Task directions | Every line below that includes the word "agent" needs to be copied.

Records for this exercise |
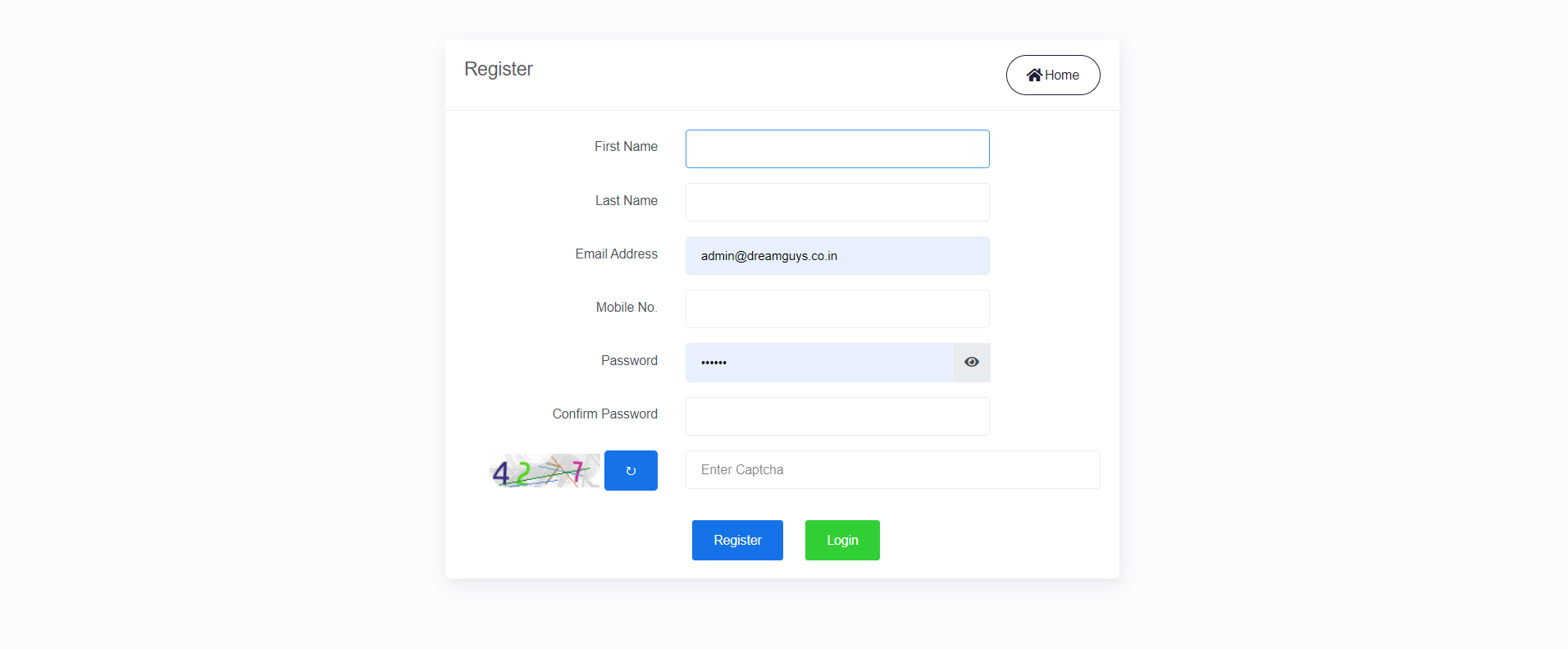Select the Email Address input box
This screenshot has height=649, width=1568.
pyautogui.click(x=836, y=256)

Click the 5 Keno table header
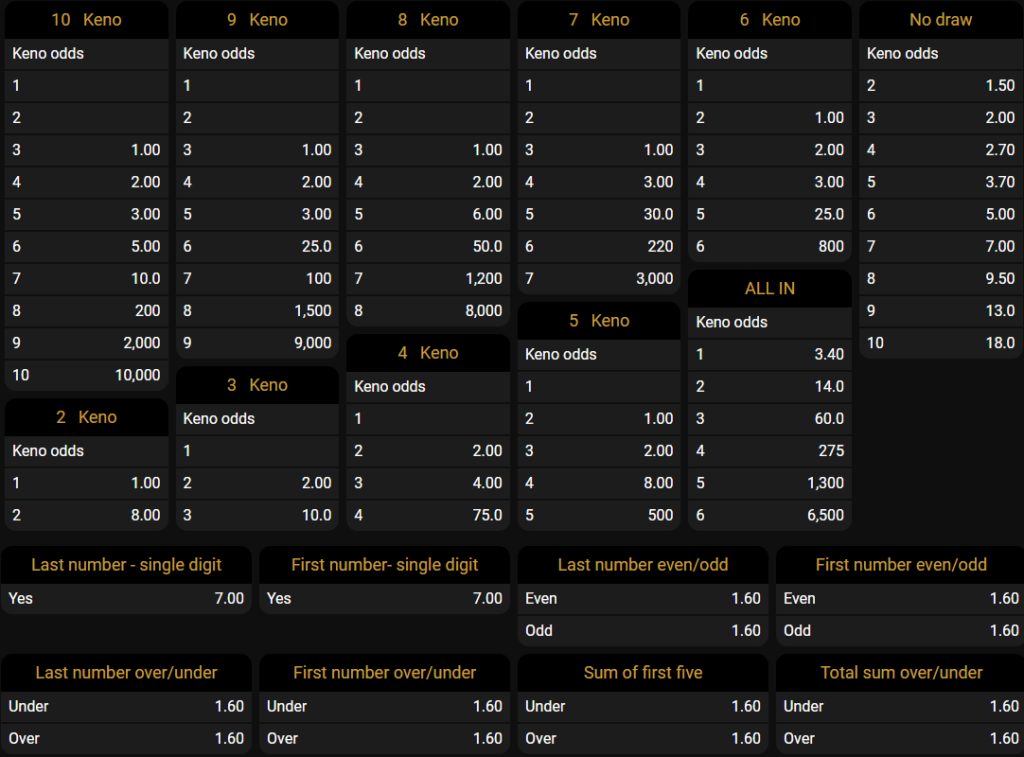pos(599,321)
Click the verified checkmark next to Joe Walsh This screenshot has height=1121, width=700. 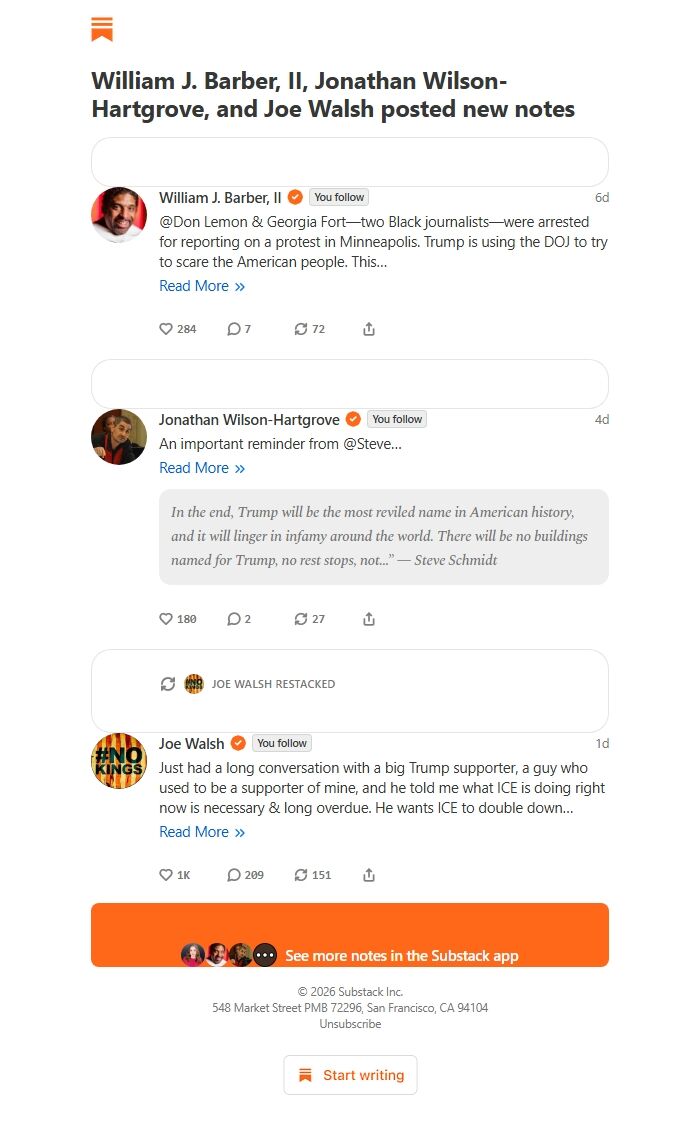[x=237, y=743]
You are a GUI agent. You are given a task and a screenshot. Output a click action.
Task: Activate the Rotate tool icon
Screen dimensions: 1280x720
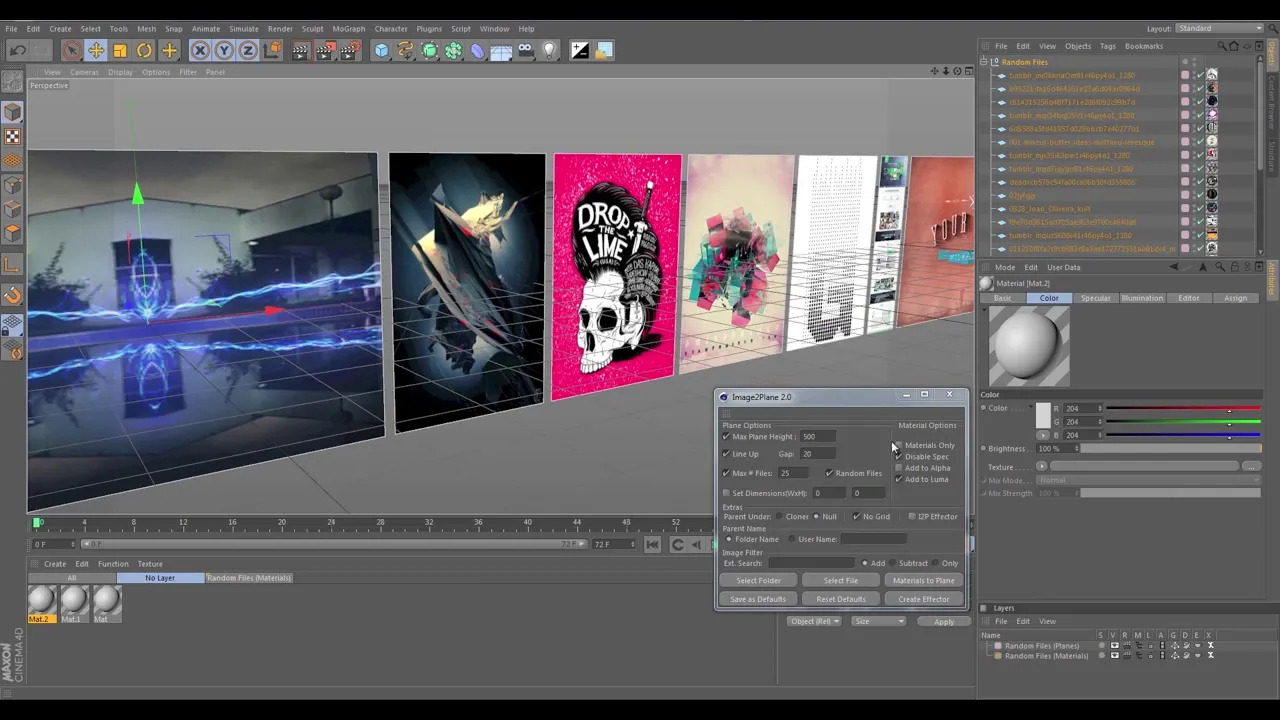[x=144, y=50]
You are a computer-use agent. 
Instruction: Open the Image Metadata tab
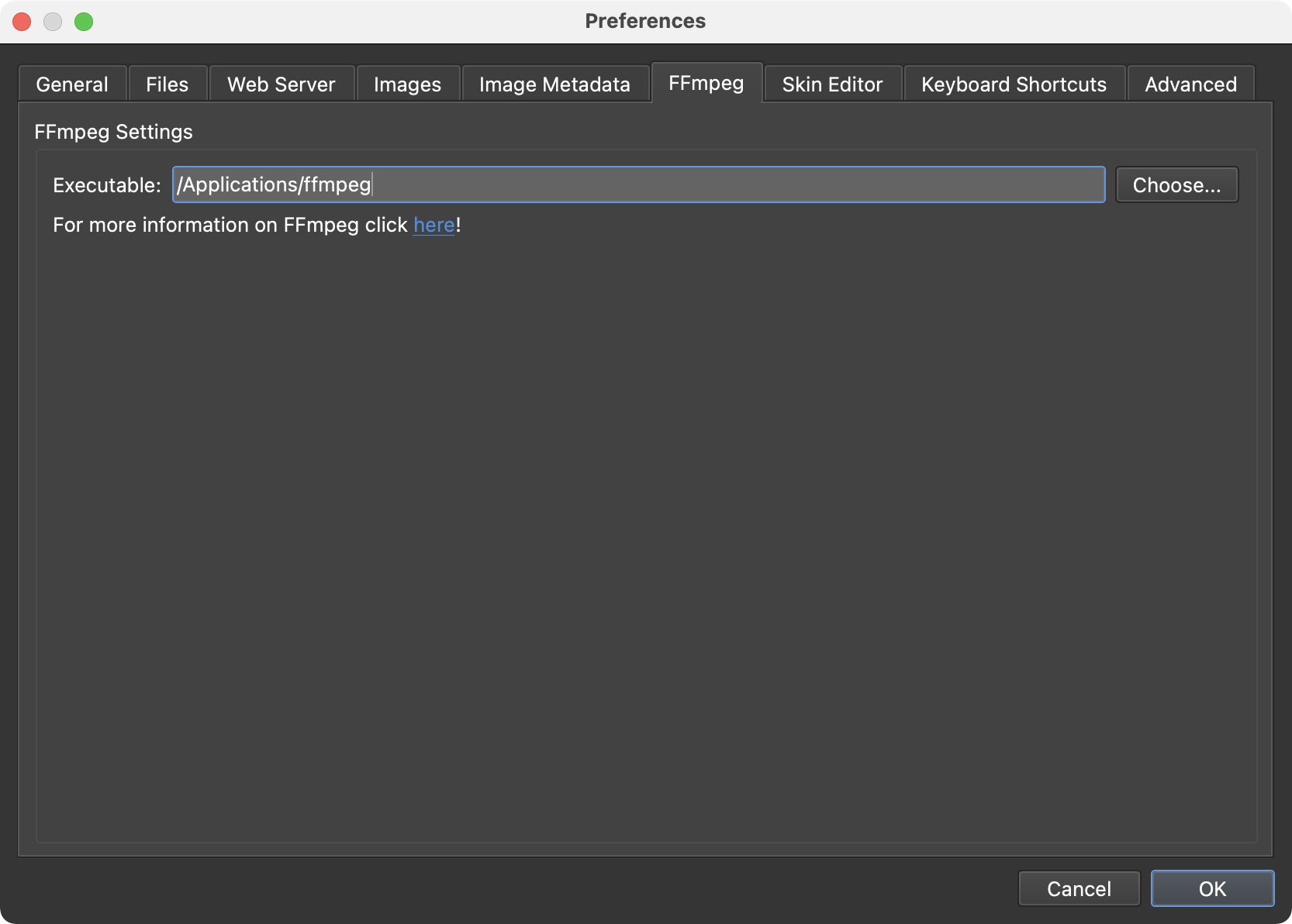[554, 84]
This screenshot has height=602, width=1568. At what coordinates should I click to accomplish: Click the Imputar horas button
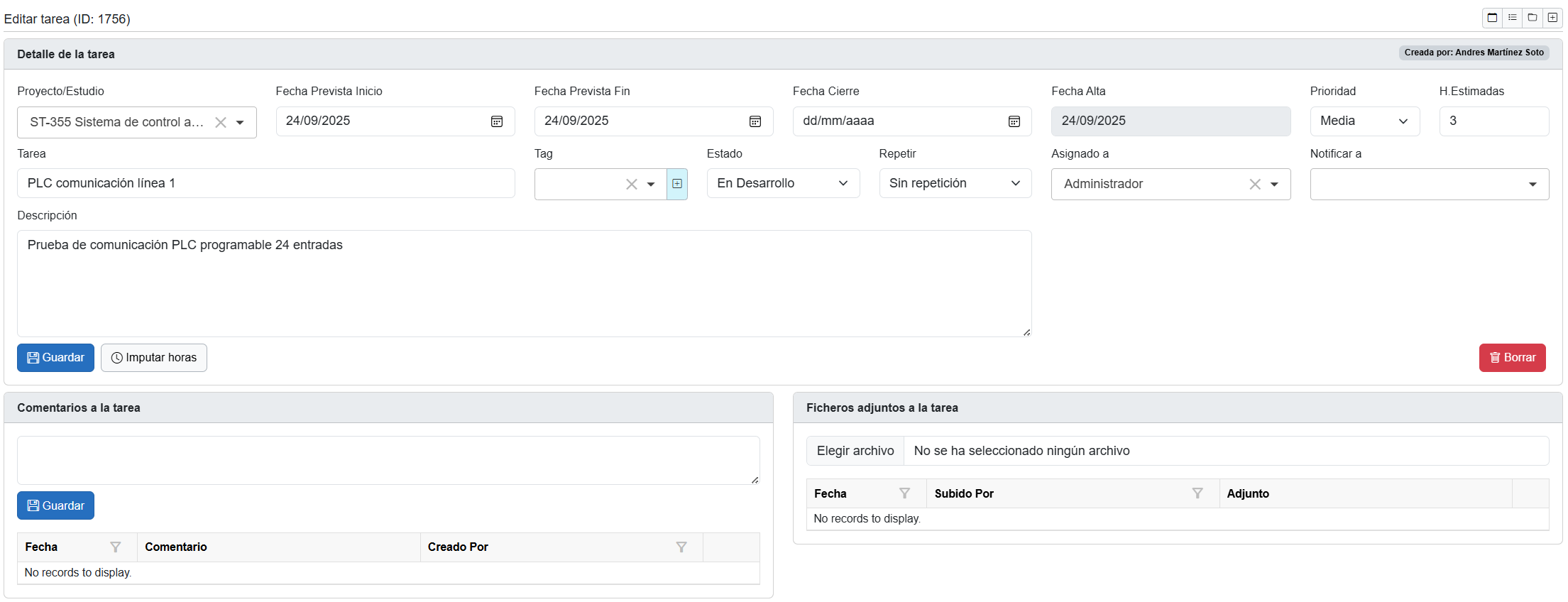[154, 358]
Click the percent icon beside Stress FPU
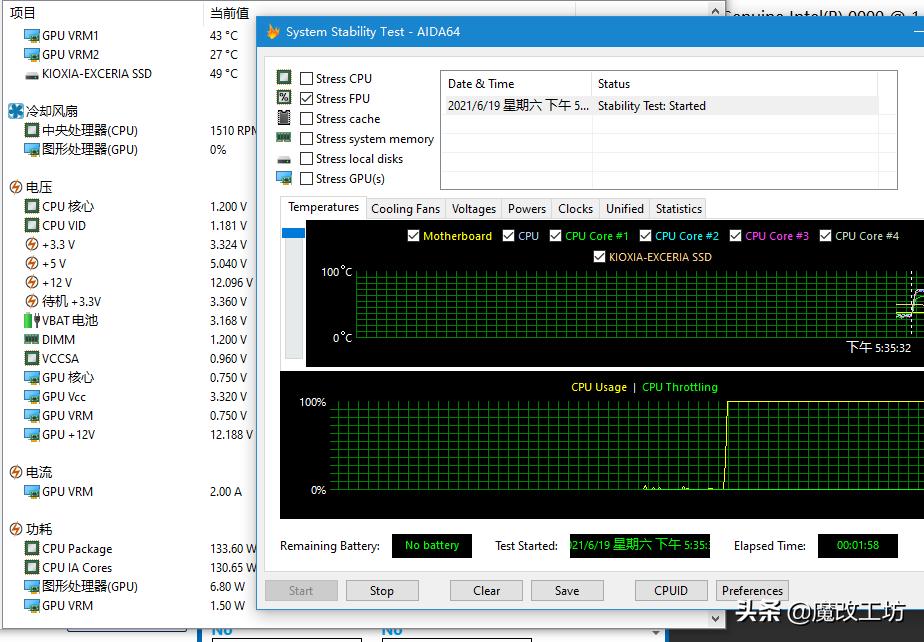The height and width of the screenshot is (642, 924). (284, 98)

Expected output |
You are a GUI agent. You are given a task and a screenshot. Output a click action.
You are a computer-use agent. 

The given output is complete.